1212年、コルドバ北方の戦闘でキリスト教側の連合軍はムスリム軍を撃破。ムワッヒド朝は征服地の一部を放棄した。これ以降、勢いを得たキリスト教徒側によるイベリア半島の国土回復運動(レコンキスタ)が活発化する。さらに東方では、アイユーブ朝の内部分裂に乗じて、神聖ローマ皇帝(ドイツ王)フリードリッヒ2世率いる第5回十字軍が、1229年に外交交渉でエルサレムを獲得。キリスト教勢力が徐々に巻き返しを見せ始めたのである。(ちなみに13世紀初頭の第4回十字軍は、エルサレムではなく、なんと同じキリスト教陣営のビザンチン帝国の首都コンスタンチノープルを占拠してラテン帝国を建設するという、信じられない結末を見せた。ここにキリスト教における西方カトリックと東方正教の分裂は決定的なものとなった。こうした一連の事件からも、キリスト教・イスラム教陣営が双方ともに一枚岩ではなく、十字軍もまた、その場その場の利害得失で動く御都合主義的性格を持っていたことが伺える。)

弱体化したアイユーブ朝の中で頭角を現したのがマムルークである。もともと、マムルークとはトルコ系の奴隷兵士を意味する言葉であり、9世紀から10世紀にかけて中央アジアを支配したイラン系のイスラム王朝であるサーマーン朝に起源を持つ。文化的・経済的に進んでいた中央アジアのイラン系定住民が官僚となって、戦闘力に優れたトルコ系遊牧民を組織して軍事面で活用したのが始まりだという。それがアッバース朝・ブワイフ朝・セルジュク朝などを通じてアイユーブ朝時代まで続き、紛争の増加とともに発言力を増し、セルジュク朝の宰相ニザーム・アルムルクが制度化したイクター制のもとで分与地を得て経済力をつけ、アイユーブ朝の頃には軍事・経済のみならず、学問の面でも十分な教育を受けた精鋭集団へと成長していたのだ。

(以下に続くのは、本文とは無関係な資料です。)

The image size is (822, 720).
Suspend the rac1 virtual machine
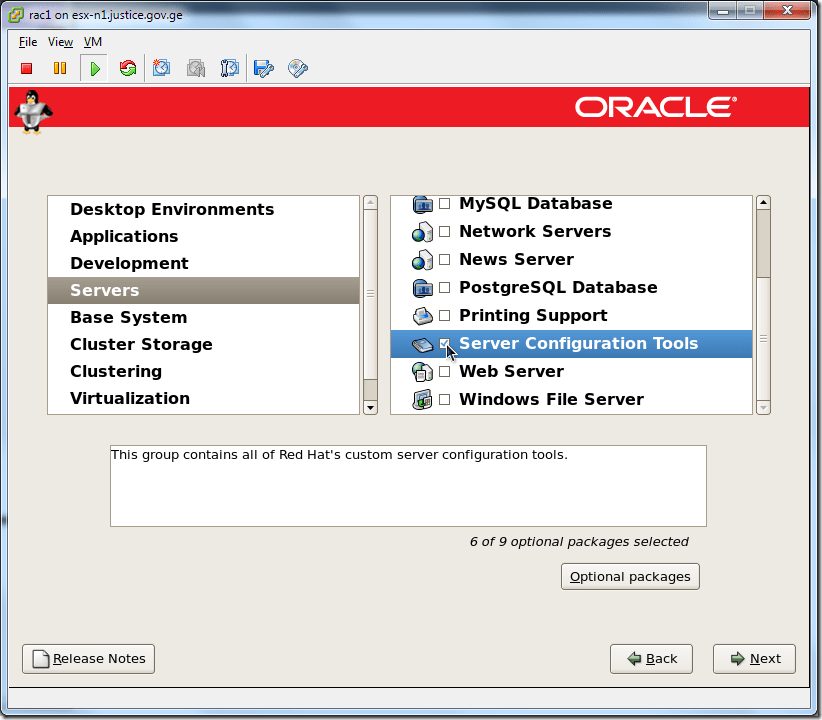tap(59, 68)
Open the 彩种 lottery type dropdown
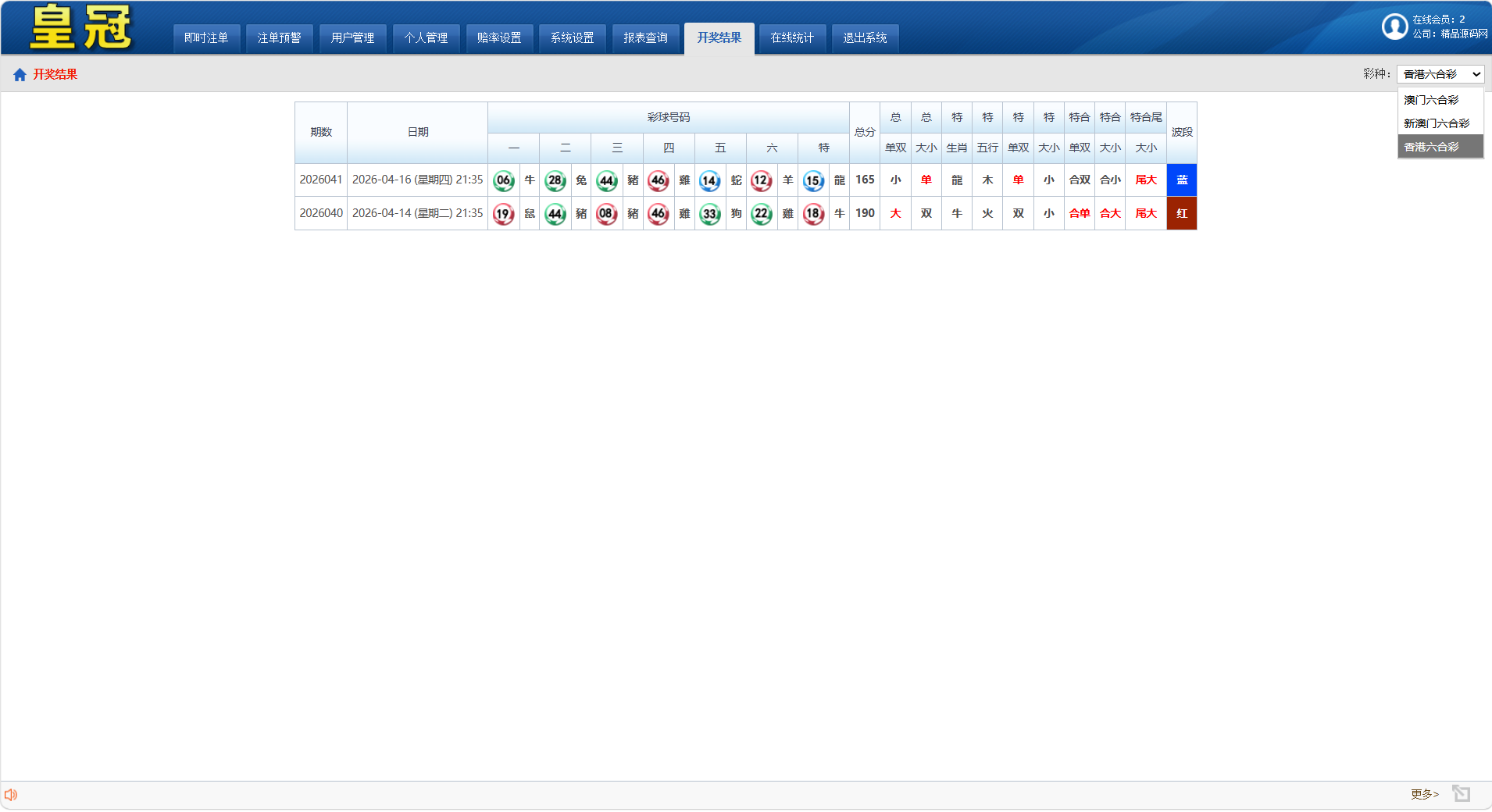Screen dimensions: 1492x812 coord(1440,74)
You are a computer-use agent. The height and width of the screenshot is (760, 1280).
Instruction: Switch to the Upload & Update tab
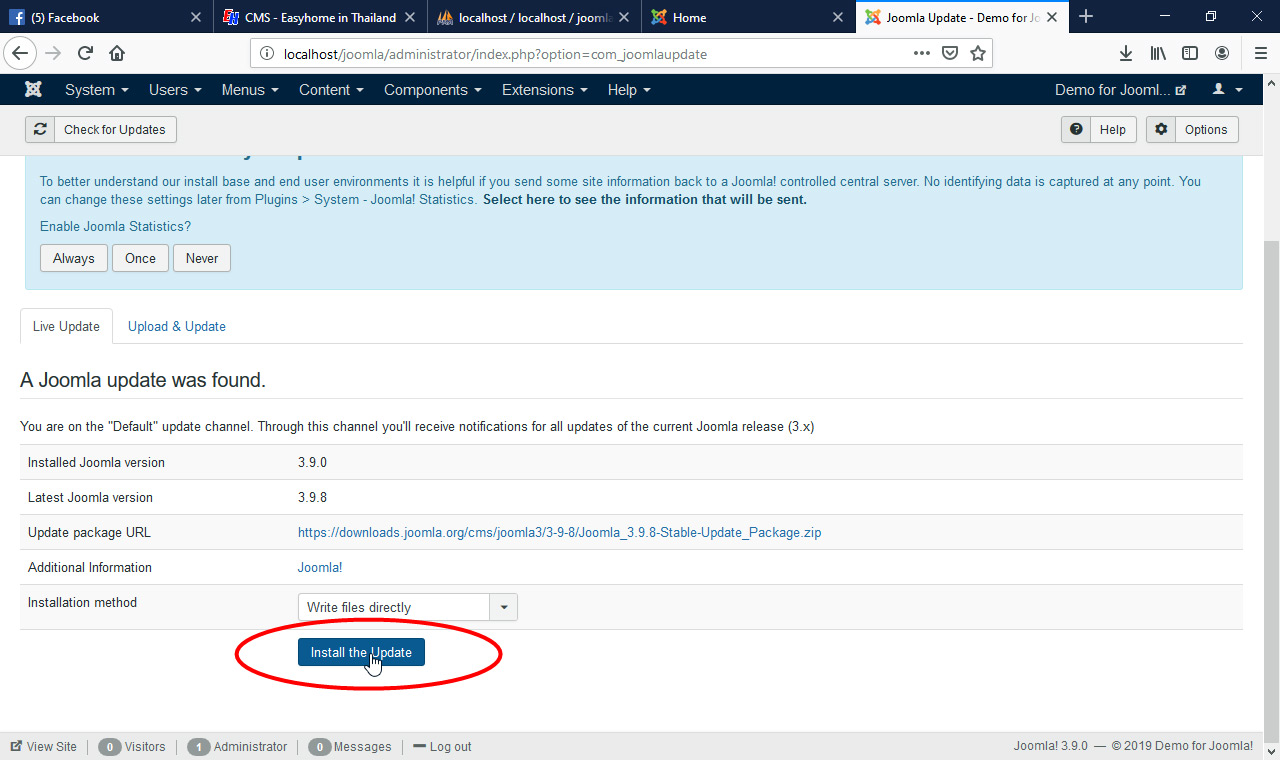(x=176, y=326)
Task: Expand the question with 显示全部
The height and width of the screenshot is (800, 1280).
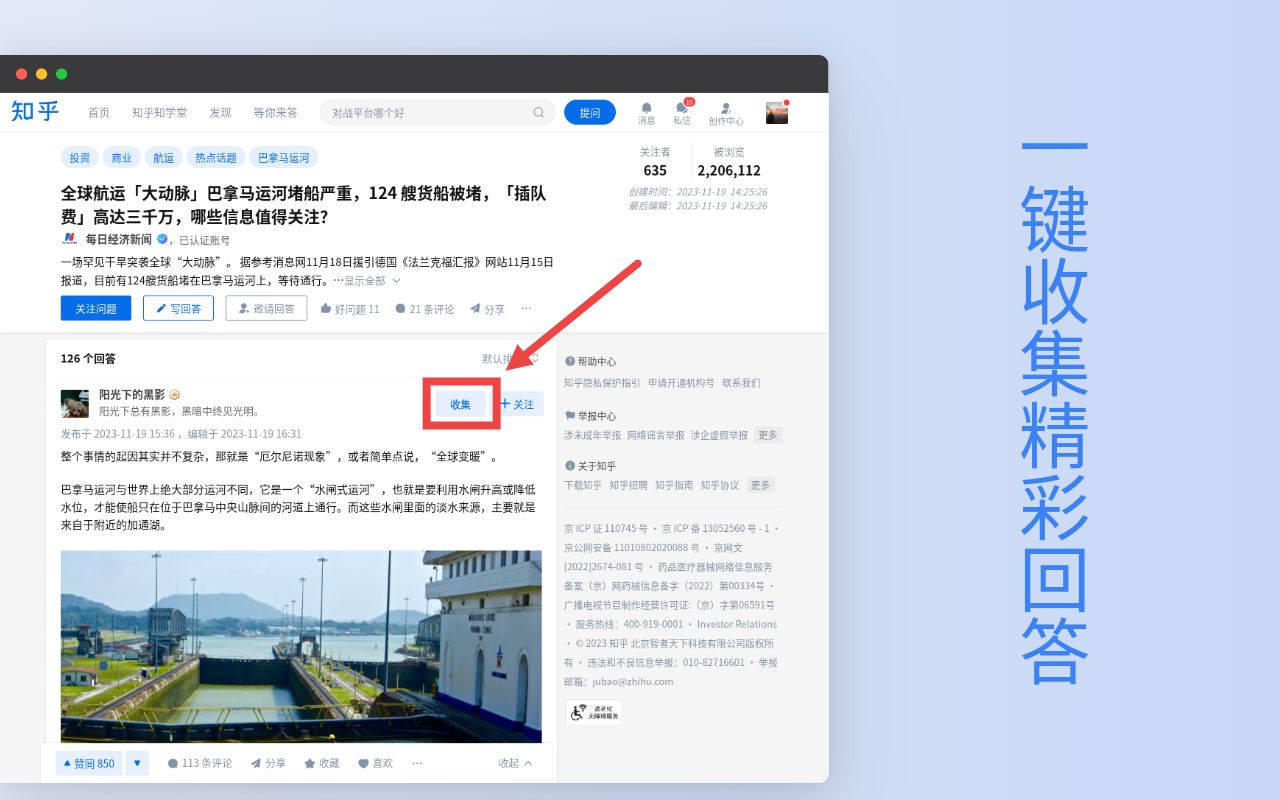Action: pos(368,281)
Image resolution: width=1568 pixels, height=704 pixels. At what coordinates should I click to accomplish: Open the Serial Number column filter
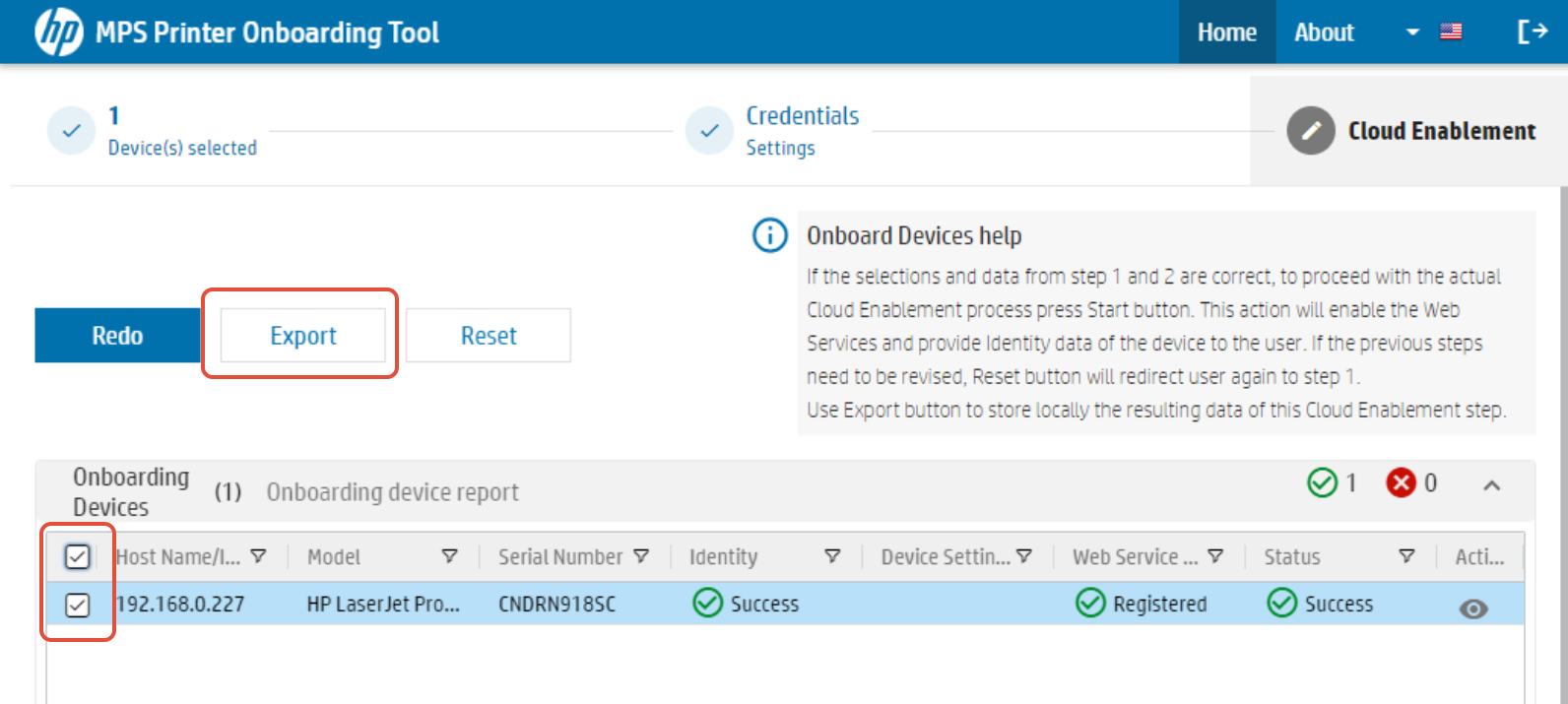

フランス王ルイ9世による第6回十字軍を撃退したアイユーブ朝のマムルークたちは、1250年にクーデターを起こし、アイユーブ朝のスルタンを殺してマムルーク朝を創始した。これに先立ち、インドでは同じく軍事奴隷出身のアイバクが創始した奴隷王朝に始まるデリー・スルタン朝が、ゴール朝に代わって北インド一帯を支配下に収めていた。軍事を制する者が政治を制す。武力がものをいう13世紀のユーラシア大陸において、さらなる軍事勢力が北東から攻め込んできた。モンゴル軍の襲来である。